• [What the task requires] Every record below should appear in your answer, copied exactly.

Extracted records:
==*==
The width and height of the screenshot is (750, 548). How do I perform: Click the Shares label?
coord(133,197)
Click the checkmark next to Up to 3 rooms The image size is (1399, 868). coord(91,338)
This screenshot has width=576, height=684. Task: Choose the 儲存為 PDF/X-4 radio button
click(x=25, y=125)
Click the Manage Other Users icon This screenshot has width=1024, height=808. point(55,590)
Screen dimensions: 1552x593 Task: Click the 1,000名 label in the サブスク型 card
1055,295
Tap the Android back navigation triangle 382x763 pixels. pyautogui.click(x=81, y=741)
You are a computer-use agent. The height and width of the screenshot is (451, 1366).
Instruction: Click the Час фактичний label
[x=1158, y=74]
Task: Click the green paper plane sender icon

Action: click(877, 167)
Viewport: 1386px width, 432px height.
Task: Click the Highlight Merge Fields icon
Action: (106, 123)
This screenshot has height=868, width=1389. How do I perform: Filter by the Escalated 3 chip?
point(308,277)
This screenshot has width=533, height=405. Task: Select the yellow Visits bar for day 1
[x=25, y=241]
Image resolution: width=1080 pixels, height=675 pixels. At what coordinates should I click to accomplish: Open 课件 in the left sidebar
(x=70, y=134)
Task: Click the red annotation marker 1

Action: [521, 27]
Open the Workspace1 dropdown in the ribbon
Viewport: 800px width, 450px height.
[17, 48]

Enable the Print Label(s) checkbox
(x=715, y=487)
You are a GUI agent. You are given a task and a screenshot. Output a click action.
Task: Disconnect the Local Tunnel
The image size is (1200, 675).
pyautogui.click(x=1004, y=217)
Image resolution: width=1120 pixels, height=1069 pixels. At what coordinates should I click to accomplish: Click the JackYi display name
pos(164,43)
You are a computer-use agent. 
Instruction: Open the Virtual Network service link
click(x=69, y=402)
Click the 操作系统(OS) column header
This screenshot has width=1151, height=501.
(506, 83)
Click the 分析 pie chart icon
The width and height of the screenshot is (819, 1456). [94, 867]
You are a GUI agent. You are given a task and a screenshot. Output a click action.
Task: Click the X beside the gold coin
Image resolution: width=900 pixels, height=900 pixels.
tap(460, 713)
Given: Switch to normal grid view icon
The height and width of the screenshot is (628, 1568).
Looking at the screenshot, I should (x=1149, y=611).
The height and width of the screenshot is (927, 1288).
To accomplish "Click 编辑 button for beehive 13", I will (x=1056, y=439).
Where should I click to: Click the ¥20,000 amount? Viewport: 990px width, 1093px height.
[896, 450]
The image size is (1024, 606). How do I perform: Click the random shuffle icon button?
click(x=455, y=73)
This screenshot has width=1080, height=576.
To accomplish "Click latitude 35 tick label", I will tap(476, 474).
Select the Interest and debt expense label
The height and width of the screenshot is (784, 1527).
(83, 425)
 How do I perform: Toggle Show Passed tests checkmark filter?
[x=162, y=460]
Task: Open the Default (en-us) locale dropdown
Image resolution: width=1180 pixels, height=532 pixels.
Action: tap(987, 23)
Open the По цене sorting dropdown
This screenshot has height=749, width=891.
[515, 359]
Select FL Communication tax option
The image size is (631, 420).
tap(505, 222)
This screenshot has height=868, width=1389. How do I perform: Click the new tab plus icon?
==*==
• [Answer area]
The width and height of the screenshot is (750, 548). How do I perform: Click the Shares label?
coord(133,197)
Click the checkmark next to Up to 3 rooms The image size is (1399, 868). coord(91,338)
This screenshot has width=576, height=684. Task: Choose the 儲存為 PDF/X-4 radio button
click(x=25, y=125)
Click the Manage Other Users icon This screenshot has width=1024, height=808. point(55,590)
Screen dimensions: 1552x593 Task: Click the 1,000名 label in the サブスク型 card
1055,295
Tap the Android back navigation triangle 382x763 pixels. pyautogui.click(x=81, y=741)
You are a computer-use agent. The height and width of the screenshot is (451, 1366).
Instruction: Click the Час фактичний label
[x=1158, y=74]
Task: Click the green paper plane sender icon

Action: click(877, 167)
Viewport: 1386px width, 432px height.
Task: Click the Highlight Merge Fields icon
Action: (106, 123)
This screenshot has height=868, width=1389. How do I perform: Filter by the Escalated 3 chip?
point(308,277)
This screenshot has width=533, height=405. Task: Select the yellow Visits bar for day 1
[x=25, y=241]
Image resolution: width=1080 pixels, height=675 pixels. At what coordinates should I click to accomplish: Open 课件 in the left sidebar
(x=70, y=134)
Task: Click the red annotation marker 1

Action: [521, 27]
Open the Workspace1 dropdown in the ribbon
Viewport: 800px width, 450px height.
[17, 48]

Enable the Print Label(s) checkbox
(x=715, y=487)
You are a GUI agent. You are given a task and a screenshot. Output a click action.
Task: Disconnect the Local Tunnel
The image size is (1200, 675).
pyautogui.click(x=1004, y=217)
Image resolution: width=1120 pixels, height=1069 pixels. At what coordinates should I click to accomplish: Click the JackYi display name
pos(164,43)
You are a computer-use agent. 
Instruction: Open the Virtual Network service link
click(x=69, y=402)
Click the 操作系统(OS) column header
This screenshot has width=1151, height=501.
(506, 83)
Click the 分析 pie chart icon
The width and height of the screenshot is (819, 1456). [94, 867]
You are a GUI agent. You are given a task and a screenshot. Output a click action.
Task: Click the X beside the gold coin
Image resolution: width=900 pixels, height=900 pixels.
tap(460, 713)
Given: Switch to normal grid view icon
The height and width of the screenshot is (628, 1568).
Looking at the screenshot, I should (x=1149, y=611).
The height and width of the screenshot is (927, 1288).
To accomplish "Click 编辑 button for beehive 13", I will (x=1056, y=439).
Where should I click to: Click the ¥20,000 amount? Viewport: 990px width, 1093px height.
[896, 450]
The image size is (1024, 606). How do I perform: Click the random shuffle icon button?
click(x=455, y=73)
This screenshot has width=1080, height=576.
To accomplish "Click latitude 35 tick label", I will tap(476, 474).
Select the Interest and debt expense label
The height and width of the screenshot is (784, 1527).
(83, 425)
 How do I perform: Toggle Show Passed tests checkmark filter?
[x=162, y=460]
Task: Open the Default (en-us) locale dropdown
Image resolution: width=1180 pixels, height=532 pixels.
Action: tap(987, 23)
Open the По цене sorting dropdown
This screenshot has height=749, width=891.
[515, 359]
Select FL Communication tax option
The image size is (631, 420).
tap(505, 222)
This screenshot has height=868, width=1389. How do I perform: Click the new tab plus icon?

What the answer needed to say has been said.